[STATED EXERCISE] In the listing below, copy everything from the start down to the line containing "click(81, 103)". Replace "input field" with "text box" and keep every other part unchanged.

[EXTRACTED MATERIAL]
=-=-=
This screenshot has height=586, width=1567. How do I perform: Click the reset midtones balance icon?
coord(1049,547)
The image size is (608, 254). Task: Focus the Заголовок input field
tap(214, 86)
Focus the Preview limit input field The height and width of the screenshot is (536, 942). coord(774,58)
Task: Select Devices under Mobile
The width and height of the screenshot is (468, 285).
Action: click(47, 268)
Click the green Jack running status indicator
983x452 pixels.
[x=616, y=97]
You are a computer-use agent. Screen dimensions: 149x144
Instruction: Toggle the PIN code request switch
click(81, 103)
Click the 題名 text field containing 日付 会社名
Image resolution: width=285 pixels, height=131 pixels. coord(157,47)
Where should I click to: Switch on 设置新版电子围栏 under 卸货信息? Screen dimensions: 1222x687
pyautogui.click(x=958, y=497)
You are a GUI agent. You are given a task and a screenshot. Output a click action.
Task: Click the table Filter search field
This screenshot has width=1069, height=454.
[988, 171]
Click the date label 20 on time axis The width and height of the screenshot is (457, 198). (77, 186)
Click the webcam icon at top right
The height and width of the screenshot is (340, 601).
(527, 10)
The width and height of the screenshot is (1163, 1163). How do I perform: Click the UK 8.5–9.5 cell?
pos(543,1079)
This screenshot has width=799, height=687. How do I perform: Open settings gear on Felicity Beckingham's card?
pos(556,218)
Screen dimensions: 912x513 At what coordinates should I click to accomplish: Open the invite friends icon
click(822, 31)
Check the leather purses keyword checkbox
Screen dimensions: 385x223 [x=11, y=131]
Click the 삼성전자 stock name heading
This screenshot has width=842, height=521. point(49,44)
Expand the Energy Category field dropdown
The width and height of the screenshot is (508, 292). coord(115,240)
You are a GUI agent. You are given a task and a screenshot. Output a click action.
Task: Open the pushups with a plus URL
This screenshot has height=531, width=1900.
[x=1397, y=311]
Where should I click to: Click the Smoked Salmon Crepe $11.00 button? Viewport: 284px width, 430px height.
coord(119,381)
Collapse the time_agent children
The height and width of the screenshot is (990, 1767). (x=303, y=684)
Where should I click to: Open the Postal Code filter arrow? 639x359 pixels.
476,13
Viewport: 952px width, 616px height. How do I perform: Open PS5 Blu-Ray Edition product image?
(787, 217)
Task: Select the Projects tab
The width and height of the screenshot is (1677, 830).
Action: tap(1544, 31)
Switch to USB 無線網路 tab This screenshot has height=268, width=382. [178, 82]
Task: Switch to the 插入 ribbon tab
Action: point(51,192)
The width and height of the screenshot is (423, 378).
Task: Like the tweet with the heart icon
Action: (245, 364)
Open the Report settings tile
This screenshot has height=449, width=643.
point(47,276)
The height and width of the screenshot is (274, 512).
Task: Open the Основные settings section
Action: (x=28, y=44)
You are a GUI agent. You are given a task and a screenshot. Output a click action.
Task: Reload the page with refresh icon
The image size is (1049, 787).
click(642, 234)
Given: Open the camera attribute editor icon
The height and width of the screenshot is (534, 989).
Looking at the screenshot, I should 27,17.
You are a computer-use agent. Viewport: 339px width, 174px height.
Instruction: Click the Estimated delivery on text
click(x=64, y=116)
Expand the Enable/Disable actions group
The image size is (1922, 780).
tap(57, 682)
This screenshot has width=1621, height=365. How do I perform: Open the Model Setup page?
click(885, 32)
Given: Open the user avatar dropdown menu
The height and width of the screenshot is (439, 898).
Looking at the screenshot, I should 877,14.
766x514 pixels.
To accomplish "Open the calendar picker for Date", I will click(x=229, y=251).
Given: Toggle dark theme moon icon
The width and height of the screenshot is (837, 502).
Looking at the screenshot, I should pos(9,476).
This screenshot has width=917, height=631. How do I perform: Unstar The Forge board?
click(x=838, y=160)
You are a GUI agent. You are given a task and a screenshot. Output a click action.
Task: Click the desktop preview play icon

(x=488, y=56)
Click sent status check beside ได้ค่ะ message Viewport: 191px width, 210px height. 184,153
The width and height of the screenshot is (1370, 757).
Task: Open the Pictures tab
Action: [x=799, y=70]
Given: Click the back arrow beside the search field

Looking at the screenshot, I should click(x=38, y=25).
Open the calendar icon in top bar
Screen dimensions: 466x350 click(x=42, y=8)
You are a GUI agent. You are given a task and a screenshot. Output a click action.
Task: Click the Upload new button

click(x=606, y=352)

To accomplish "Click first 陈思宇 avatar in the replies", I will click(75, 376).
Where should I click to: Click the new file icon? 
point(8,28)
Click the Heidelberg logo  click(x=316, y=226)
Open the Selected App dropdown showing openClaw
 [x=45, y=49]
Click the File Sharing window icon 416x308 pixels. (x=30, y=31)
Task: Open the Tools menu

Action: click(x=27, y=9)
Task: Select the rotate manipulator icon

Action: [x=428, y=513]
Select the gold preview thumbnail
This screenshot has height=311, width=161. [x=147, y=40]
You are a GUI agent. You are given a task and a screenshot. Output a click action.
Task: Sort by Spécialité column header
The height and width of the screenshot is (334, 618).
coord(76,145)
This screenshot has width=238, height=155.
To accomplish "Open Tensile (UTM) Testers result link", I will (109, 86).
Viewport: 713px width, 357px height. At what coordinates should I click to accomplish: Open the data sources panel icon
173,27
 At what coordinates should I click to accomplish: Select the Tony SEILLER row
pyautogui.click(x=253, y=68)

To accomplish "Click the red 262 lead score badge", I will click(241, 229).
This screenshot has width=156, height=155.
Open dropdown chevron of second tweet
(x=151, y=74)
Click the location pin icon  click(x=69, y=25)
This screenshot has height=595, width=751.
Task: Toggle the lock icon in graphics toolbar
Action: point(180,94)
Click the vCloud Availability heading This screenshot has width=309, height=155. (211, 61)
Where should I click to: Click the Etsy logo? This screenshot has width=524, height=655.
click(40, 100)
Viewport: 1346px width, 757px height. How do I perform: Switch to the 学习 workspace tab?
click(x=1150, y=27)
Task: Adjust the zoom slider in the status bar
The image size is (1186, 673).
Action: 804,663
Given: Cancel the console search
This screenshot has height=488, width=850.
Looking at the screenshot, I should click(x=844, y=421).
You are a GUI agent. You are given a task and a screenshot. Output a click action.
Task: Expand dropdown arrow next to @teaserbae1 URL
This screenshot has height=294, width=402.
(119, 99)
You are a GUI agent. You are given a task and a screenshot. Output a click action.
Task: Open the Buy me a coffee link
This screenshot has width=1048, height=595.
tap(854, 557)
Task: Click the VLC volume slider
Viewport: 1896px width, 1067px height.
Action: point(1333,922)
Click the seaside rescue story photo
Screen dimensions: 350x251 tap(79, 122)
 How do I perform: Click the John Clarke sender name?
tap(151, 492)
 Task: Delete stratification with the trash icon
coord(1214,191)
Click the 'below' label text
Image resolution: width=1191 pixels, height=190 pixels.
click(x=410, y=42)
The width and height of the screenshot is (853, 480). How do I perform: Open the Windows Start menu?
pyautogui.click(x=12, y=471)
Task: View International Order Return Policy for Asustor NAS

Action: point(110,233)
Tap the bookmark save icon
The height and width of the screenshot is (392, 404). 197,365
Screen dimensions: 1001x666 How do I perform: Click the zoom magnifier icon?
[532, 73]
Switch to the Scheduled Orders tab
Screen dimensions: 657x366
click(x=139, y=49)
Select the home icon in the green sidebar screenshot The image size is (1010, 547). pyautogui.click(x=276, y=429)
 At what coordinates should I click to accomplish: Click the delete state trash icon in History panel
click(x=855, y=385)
=-=-=
[RESULT]
This screenshot has height=586, width=1567. How do I perform: Click the reset midtones balance icon?
coord(1049,547)
The image size is (608, 254). Task: Focus the Заголовок text box
tap(214, 86)
Focus the Preview limit text box The height and width of the screenshot is (536, 942). coord(774,58)
Task: Select Devices under Mobile
The width and height of the screenshot is (468, 285).
Action: click(47, 268)
Click the green Jack running status indicator
983x452 pixels.
[x=616, y=97]
You are a computer-use agent. Screen dimensions: 149x144
Instruction: Toggle the PIN code request switch
click(81, 103)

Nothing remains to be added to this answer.